Task instructions:
1. In the essay on indigenous aesthetics and theory, how were Aristotle's theories of drama first delivered?
2. Reproduce, word for word, the part of the essay on indigenous aesthetics and theory that begins at the words "This effort, for" and stops after "of   the present.".

Extract provided:

·····

This effort, for me, becomes all the more important  in the wake of globalization,  when the dynamics of cultural survival  as refracted through performance  should stem from  one’s indigenous aesthetic traditions as a marker of identity in a progressively fragmenting, disneyfying and globalizing world. In essence , what I am summarizing  here, is that “aesthetic” is political and a consciousness of one’s indigenous “aesthetic” as well as theoretical traditions,  if intelligently deployed in performance, painting, dance, playwriting, acting, redefines the meaning and significance as well as  formalistic properties of any work of artistic expression despite the  syncretic or hybridizing or creolizing or intercultural tendency of   the present.


What I mean here is that what will make my play different from a Chinese or Japanese play written by somebody living in New York is my deployment of Igbo aesthetic elements and performance theories in my work. And to be able to do this I need to do the necessary research into what existed in Igbo culture before the intrusion of Europeans into the African universe . Hybridity  as it is now discussed seems to be happy and exciting affair. Few artists and scholars are ready to engage with the fact that hybridity is indeed a very violent process. Our present attitude to hybridity,  under postcolonial theory,  is to adore the mixed-race child as beautiful. What we do not want to do is to confront the history and anguish of the relationship that produced the baby. A little understanding of where the parents come from will help us better understand what the child is made up of or will become in the fullness of time. We must go back to sage philosophy , to the excavation of the theories of our performances and oratures that have shaped and powered the great breakthroughs in form and structure and dynamics of art, painting, literature as exemplified by the works of Picasso, Soyinka, Achebe, Okigbo, Ben Okri, Dennis Scott, Alvin Ailey, Katherine Dunham, Pearl Primus, Urban Bush Women, Fela Anikulapo Kuti and  a myriad others. The knowledge/theory is there, waiting only to be excavated and properly documented and deployed in all aspects of our creativity including our theatrical acting styles and “subaltern” discourses on performance theory, orature and literature. Jonathan Culler puts the impetus of my argument about theory  this way:


Foucault claims to analyse a particular historical moment, so the question that arises is whether his large generalizations hold for other times and places. Raising follow-up questions like these is, in turn, our way of stepping into theory and practicing it. 9


The essential problem with postcolonial theory, as it is practiced today, is the notion or misconception that  most  scholars, black and white,  have in the West and the rest of the world, namely,  that theory is a  purely typographical form which is only possible as written discourse. This notion,  of course,  stems from  a limited or perverted understanding  of what the word actually means, its origins, dynamics, evolution,  even by Western standards. Aristotle’s theories of drama were first and foremost, oral treatises, lectures  given publicly to students who wrote it down. The thoughts, ideas and concepts did not become theories when they were written down, they were theories even  while he was “thinking them out”  or  articulating them verbally as a dialogic or Socratic discourse. This analogy  of the link between theory and orality becomes clearer when  applied to oral poetry which is quite different from verse i.e. poetry as a written form, encrypted in Western orthography, as it is widely known, practiced  and valorized by the Western academy. It is important to note that while verse is struggling to survive in the West - when it does it is mainly as among the university-educated, middle-class,  populations -  oral poetry continues to thrive in three quarters of the world as prayer, ritual, invocation, market chants, songs, sermons, divination, political rhetoric, praise singing, rap, spoken word etc.  etc. I have tried to theorize the reason for this vibrancy, accessibility and functionality of oral poetry as well as its vernacular imperative  in a recent essay titled: “Taking the Bull by the Balls: The Oriki Theory of African and African Diasporic Orature."

·····

Extracted data:
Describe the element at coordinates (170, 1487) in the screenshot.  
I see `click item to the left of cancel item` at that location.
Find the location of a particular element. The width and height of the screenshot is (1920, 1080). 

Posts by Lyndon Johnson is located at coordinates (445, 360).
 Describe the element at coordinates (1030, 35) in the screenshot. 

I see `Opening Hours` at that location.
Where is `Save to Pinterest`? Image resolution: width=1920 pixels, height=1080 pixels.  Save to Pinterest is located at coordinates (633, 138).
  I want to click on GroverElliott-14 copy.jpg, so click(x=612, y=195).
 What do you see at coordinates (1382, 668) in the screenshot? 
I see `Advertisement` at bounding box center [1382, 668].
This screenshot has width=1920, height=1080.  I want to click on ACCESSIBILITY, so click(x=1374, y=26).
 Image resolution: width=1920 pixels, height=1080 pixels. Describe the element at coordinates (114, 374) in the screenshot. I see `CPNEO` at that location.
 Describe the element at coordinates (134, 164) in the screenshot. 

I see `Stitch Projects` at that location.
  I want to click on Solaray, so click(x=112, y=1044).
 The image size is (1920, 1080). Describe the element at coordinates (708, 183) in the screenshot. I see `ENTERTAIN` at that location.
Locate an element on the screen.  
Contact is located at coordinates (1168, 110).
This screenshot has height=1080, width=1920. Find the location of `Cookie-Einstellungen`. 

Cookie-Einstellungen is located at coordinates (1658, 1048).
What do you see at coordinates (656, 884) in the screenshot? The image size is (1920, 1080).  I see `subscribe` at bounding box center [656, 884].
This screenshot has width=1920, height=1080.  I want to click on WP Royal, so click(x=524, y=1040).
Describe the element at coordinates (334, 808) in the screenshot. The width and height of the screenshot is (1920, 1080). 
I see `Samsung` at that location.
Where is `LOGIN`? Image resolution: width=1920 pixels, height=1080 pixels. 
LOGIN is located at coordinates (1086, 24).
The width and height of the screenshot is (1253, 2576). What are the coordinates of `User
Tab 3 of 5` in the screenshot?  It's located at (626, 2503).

·····

Task solutions:
1. As oral treatises, given as public lectures that his students wrote down.

2.
This effort, for me, becomes all the more important  in the wake of globalization,  when the dynamics of cultural survival  as refracted through performance  should stem from  one’s indigenous aesthetic traditions as a marker of identity in a progressively fragmenting, disneyfying and globalizing world. In essence , what I am summarizing  here, is that “aesthetic” is political and a consciousness of one’s indigenous “aesthetic” as well as theoretical traditions,  if intelligently deployed in performance, painting, dance, playwriting, acting, redefines the meaning and significance as well as  formalistic properties of any work of artistic expression despite the  syncretic or hybridizing or creolizing or intercultural tendency of   the present.